Registration Costs: We estimate our total offering registration
costs to be approximately $15,004.47.
Risk Factors: See "Risk Factors" and the other information
in this prospectus for a discussion of the
factors you should consider before deciding
to invest in shares of our common stock.
SUMMARY FINANCIAL INFORMATION
The tables and information below are derived from our audited financial
statements for the period from March 11, 2010 (Inception) to September 30, 2010.
FINANCIAL SUMMARY
September 30, 2010
------------------
Cash and Deposits $ 8,224
Total Assets $13,224
Total Liabilities $ 1,825
Total Stockholder's Equity (Deficit) $11,399
STATEMENT OF OPERATIONS
Accumulated From March 11, 2010
(Inception) to September 30, 2010
---------------------------------
Total Expenses $ 4,601
Net Loss for the Period $ 4,601
CAUTIONARY STATEMENT REGARDING FORWARD-LOOKING STATEMENTS
The information contained in this prospectus, including in the documents
incorporated by reference into this prospectus, includes some statements that
are not purely historical and that are "forward-looking statements." Such
forward-looking statements include, but are not limited to, statements regarding
our Company and management's expectations, hopes, beliefs, intentions or
strategies regarding the future, including our financial condition, results of
operations, and the expected impact of the offering on the parties' individual
and combined financial performance. In addition, any statements that refer to
projections, forecasts or other characterizations of future events or
circumstances, including any underlying assumptions, are forward-looking
statements. The words "anticipates," "believes," "continue," "could,"

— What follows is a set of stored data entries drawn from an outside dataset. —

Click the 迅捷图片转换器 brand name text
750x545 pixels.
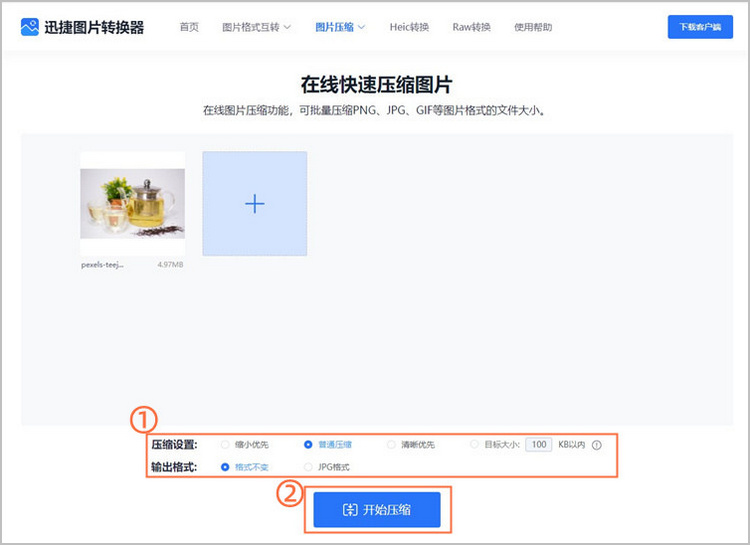point(96,27)
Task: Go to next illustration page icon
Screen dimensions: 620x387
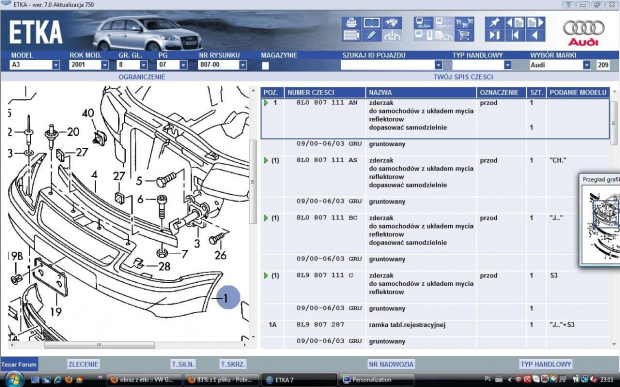Action: pyautogui.click(x=535, y=23)
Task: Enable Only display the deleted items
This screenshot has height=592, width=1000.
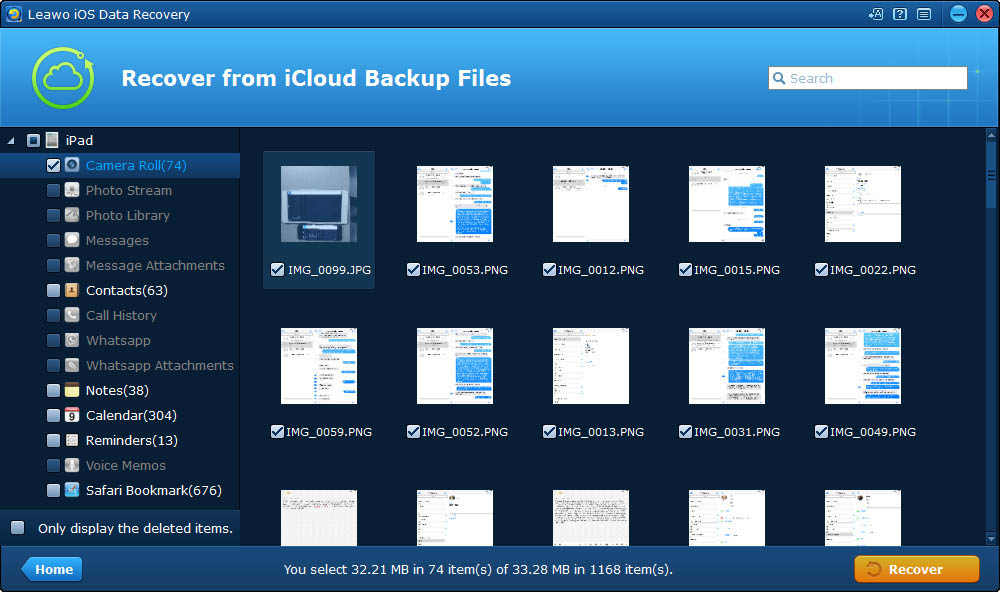Action: [x=18, y=528]
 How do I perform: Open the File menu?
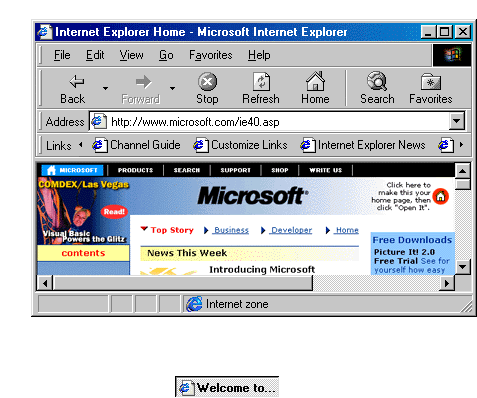[62, 55]
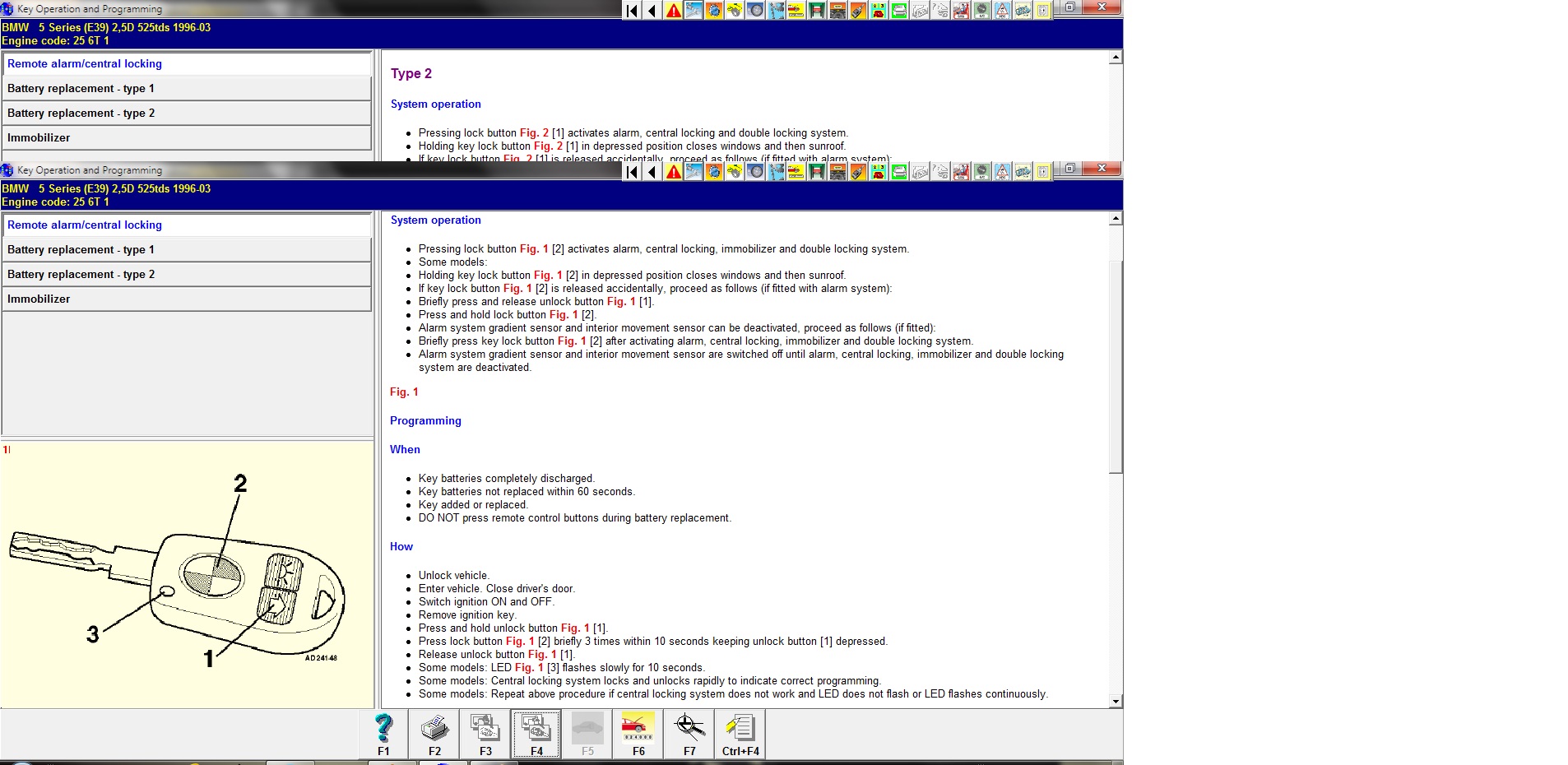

"estimates," "expects," "intends," "may," "might," "plans," "possible,"
"potential," "predicts," "projects," "seeks," "should," "will," "would" and
similar expressions, or the negatives of such terms, may identify
forward-looking statements, but the absence of these words does not mean that a
statement is not forward-looking.
The forward-looking statements contained in this prospectus are based on current
expectations and beliefs concerning future developments and the potential
effects on the parties and the transaction. There can be no assurance that
future developments actually affecting us will be those anticipated. These
forward-looking statements involve a number of risks, uncertainties (some of
which are beyond the parties' control) or other assumptions that may cause
actual results or performance to be materially different from those expressed or
implied by these forward-looking statements.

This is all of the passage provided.